What you need to do -
Below are the records; print exactly the lines from the one with "Viewport: 800px width, 600px height." through the last, both included, and leave the pictures out.

Extracted entries -
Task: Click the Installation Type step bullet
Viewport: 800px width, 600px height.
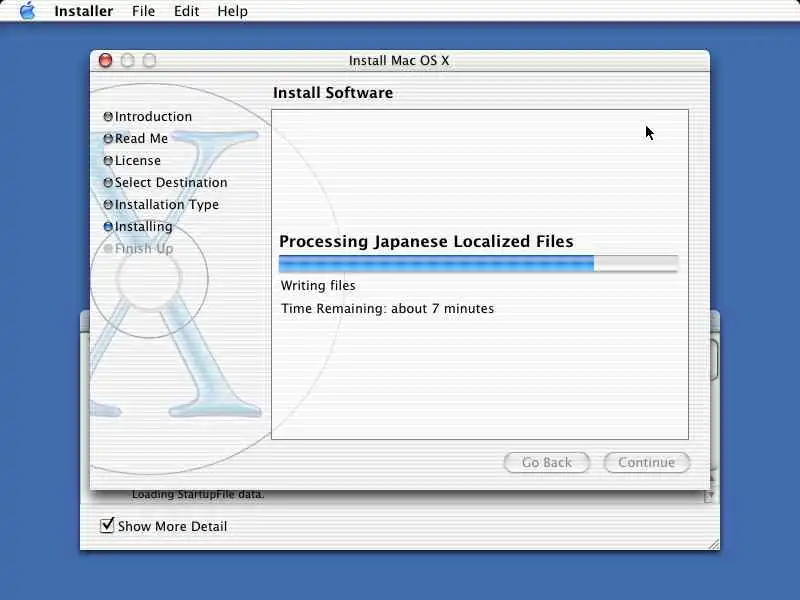Action: tap(108, 204)
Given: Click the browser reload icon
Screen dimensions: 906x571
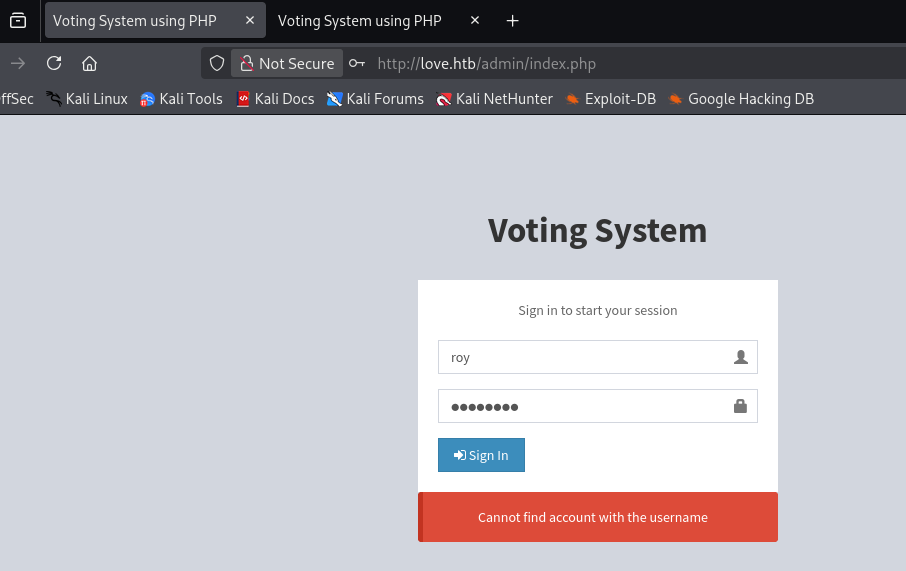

Answer for the task -
Viewport: 800px width, 600px height.
Action: tap(108, 204)
Given: Click the browser reload icon
Screen dimensions: 906x571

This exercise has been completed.